# A block of data:
——————
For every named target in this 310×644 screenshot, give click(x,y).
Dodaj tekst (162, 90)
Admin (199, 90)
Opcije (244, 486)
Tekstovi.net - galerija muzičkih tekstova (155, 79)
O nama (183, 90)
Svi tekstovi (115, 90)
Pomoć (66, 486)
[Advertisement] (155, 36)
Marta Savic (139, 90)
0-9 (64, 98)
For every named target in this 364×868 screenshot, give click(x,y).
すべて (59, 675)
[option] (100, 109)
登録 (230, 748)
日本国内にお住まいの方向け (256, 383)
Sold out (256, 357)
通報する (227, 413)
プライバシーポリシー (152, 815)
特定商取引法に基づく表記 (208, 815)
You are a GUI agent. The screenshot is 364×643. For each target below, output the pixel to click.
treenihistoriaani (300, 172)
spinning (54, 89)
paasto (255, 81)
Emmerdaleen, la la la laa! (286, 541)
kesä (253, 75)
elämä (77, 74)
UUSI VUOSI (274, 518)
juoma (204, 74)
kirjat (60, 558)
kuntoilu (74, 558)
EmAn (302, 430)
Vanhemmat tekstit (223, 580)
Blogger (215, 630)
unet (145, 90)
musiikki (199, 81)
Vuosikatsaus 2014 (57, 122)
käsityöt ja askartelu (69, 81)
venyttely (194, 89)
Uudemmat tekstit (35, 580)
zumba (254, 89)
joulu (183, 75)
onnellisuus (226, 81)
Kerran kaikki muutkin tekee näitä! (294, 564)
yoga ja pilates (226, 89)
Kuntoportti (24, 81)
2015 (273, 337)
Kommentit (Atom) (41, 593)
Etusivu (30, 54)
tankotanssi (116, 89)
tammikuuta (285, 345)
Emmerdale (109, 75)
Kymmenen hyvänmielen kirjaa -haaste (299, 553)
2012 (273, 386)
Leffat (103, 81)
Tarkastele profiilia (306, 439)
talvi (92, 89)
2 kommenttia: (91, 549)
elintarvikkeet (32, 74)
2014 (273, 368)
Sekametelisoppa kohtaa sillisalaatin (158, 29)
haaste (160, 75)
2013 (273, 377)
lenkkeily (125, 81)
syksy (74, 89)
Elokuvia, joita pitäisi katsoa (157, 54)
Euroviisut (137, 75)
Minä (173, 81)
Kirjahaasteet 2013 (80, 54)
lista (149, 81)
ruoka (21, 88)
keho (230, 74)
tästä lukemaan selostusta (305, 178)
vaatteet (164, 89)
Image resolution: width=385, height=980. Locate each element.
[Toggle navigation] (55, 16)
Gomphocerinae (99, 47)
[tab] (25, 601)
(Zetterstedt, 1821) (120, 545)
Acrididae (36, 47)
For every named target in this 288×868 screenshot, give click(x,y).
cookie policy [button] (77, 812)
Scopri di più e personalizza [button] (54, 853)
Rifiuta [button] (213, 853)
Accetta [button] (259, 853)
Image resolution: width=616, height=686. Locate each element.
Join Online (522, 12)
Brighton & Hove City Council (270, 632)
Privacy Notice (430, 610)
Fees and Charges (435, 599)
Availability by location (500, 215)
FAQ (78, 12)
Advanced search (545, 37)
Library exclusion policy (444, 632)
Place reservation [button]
——————
# JOB:
Turn every line of the records above into a numbered list, skipping any blank lines.

# WRITTEN RESPONSE:
1. For every named target in this 310×644 screenshot, give click(x,y).
2. Dodaj tekst (162, 90)
3. Admin (199, 90)
4. Opcije (244, 486)
5. Tekstovi.net - galerija muzičkih tekstova (155, 79)
6. O nama (183, 90)
7. Svi tekstovi (115, 90)
8. Pomoć (66, 486)
9. [Advertisement] (155, 36)
10. Marta Savic (139, 90)
11. 0-9 (64, 98)
12. For every named target in this 364×868 screenshot, give click(x,y).
13. すべて (59, 675)
14. [option] (100, 109)
15. 登録 (230, 748)
16. 日本国内にお住まいの方向け (256, 383)
17. Sold out (256, 357)
18. 通報する (227, 413)
19. プライバシーポリシー (152, 815)
20. 特定商取引法に基づく表記 (208, 815)
21. You are a GUI agent. The screenshot is 364×643. For each target below, output the pixel to click.
22. treenihistoriaani (300, 172)
23. spinning (54, 89)
24. paasto (255, 81)
25. Emmerdaleen, la la la laa! (286, 541)
26. kesä (253, 75)
27. elämä (77, 74)
28. UUSI VUOSI (274, 518)
29. juoma (204, 74)
30. kirjat (60, 558)
31. kuntoilu (74, 558)
32. EmAn (302, 430)
33. Vanhemmat tekstit (223, 580)
34. Blogger (215, 630)
35. unet (145, 90)
36. musiikki (199, 81)
37. Vuosikatsaus 2014 (57, 122)
38. käsityöt ja askartelu (69, 81)
39. venyttely (194, 89)
40. Uudemmat tekstit (35, 580)
41. zumba (254, 89)
42. joulu (183, 75)
43. onnellisuus (226, 81)
44. Kerran kaikki muutkin tekee näitä! (294, 564)
45. yoga ja pilates (226, 89)
46. Kuntoportti (24, 81)
47. 2015 (273, 337)
48. Kommentit (Atom) (41, 593)
49. Etusivu (30, 54)
50. tankotanssi (116, 89)
51. tammikuuta (285, 345)
52. Emmerdale (109, 75)
53. Kymmenen hyvänmielen kirjaa -haaste (299, 553)
54. 2012 (273, 386)
55. Leffat (103, 81)
56. Tarkastele profiilia (306, 439)
57. talvi (92, 89)
58. 2 kommenttia: (91, 549)
59. elintarvikkeet (32, 74)
60. 2014 (273, 368)
61. Sekametelisoppa kohtaa sillisalaatin (158, 29)
62. haaste (160, 75)
63. 2013 (273, 377)
64. lenkkeily (125, 81)
65. syksy (74, 89)
66. Elokuvia, joita pitäisi katsoa (157, 54)
67. Euroviisut (137, 75)
68. Minä (173, 81)
69. Kirjahaasteet 2013 (80, 54)
70. lista (149, 81)
71. ruoka (21, 88)
72. keho (230, 74)
73. tästä lukemaan selostusta (305, 178)
74. vaatteet (164, 89)
75. Image resolution: width=385, height=980. Locate each element.
76. [Toggle navigation] (55, 16)
77. Gomphocerinae (99, 47)
78. [tab] (25, 601)
79. (Zetterstedt, 1821) (120, 545)
80. Acrididae (36, 47)
81. For every named target in this 288×868 screenshot, give click(x,y).
82. cookie policy [button] (77, 812)
83. Scopri di più e personalizza [button] (54, 853)
84. Rifiuta [button] (213, 853)
85. Accetta [button] (259, 853)
86. Image resolution: width=616, height=686. Locate each element.
87. Join Online (522, 12)
88. Brighton & Hove City Council (270, 632)
89. Privacy Notice (430, 610)
90. Fees and Charges (435, 599)
91. Availability by location (500, 215)
92. FAQ (78, 12)
93. Advanced search (545, 37)
94. Library exclusion policy (444, 632)
95. Place reservation [button]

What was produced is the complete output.